Influenced by the French Revolution, on February 4th, 1794, the Convention in Paris voted for the prohibition of slavery and sent Victor Hugues to Guadeloupe to control the implementation. A big number of estate owners who were loyal to the king and slavemasters got executed by the Guillotine.
Since the relations between the former slaves and their former masters were extremely bad, they searched for other workers and found the coolies. These free and payed workers came from China and first of all from India. The fact that they had to pay the workers and the growing competition from the European sugar growers led to the economic downfall of many planters. In the second half of the 19th century, they lost their estates to big foreign companies.

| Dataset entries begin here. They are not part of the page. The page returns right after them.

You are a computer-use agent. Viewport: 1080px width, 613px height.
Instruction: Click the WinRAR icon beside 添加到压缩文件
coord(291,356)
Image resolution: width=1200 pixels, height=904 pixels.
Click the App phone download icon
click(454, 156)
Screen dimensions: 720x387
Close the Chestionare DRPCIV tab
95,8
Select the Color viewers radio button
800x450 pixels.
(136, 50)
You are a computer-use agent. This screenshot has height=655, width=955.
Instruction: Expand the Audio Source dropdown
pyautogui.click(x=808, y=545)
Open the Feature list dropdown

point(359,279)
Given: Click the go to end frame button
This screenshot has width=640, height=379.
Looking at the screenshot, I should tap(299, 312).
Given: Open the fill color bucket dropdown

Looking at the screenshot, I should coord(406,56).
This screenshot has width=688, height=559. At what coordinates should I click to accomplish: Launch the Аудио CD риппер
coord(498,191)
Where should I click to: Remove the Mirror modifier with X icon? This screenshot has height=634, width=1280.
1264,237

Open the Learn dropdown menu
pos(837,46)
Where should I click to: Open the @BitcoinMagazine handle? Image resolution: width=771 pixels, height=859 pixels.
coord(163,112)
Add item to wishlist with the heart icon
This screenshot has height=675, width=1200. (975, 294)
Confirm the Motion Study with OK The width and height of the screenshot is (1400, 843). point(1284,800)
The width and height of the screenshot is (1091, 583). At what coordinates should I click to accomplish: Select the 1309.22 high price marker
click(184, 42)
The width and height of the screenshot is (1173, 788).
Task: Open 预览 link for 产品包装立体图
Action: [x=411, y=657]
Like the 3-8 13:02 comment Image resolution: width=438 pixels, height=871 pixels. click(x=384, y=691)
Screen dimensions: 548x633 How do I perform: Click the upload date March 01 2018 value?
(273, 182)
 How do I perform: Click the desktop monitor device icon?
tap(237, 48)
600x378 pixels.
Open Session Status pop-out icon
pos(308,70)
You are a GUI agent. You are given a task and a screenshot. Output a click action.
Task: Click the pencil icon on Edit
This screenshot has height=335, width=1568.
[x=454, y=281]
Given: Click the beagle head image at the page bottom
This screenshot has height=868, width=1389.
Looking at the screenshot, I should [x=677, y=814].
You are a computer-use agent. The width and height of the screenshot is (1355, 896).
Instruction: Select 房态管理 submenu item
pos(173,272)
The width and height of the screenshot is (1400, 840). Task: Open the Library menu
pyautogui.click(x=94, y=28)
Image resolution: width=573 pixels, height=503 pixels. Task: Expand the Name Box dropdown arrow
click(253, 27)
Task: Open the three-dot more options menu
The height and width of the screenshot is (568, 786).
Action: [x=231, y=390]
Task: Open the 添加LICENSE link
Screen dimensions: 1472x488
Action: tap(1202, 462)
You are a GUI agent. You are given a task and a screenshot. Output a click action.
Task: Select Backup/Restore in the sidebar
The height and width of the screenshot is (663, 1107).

But the economic crisis could not be stopped and there were severe social uproars and strikes. It was at this time, that Guadeloupe voted for her first socialist parlementarians: Légitimus and Achille-René Boisneuf. To get away from the economic dependance of sugar growing, a diversification of the production with plantations of bananas, pineapples and rice began after World War II - sugar and rum are still the main exports.
On March 19th, 1946, Guadeloupe becomes a French Overseas Department. Like all the other French Departments she is governed by a prefect. He is assisted by two secretary generals and two under-prefects, one for the district of Pointe-à-Pitre, the other one for the Northern Islands. The law is the same as in metropolitan France with some specific exemptions in regard to the wages for the civil servants, the school system and the social and health system. An independance movement, which was very active in the eighties seems to have been replaced by the will to work together for a secure social and economic future. Thus, the presidents of the regions Guadeloupe, Martinique and French Guyana defined together in the "Déclaration de Basse-Terre", on December 1st, 1999, a new development program for the Antilles-Guyana region, and in June 2000, the law of orientation for the French Oversea's departments has been voted.
Saint Martin and Saint Barth voted for their independence from Guadeloupe's administration and got French oversea communities of their own since the referendum held on December 07, 2003.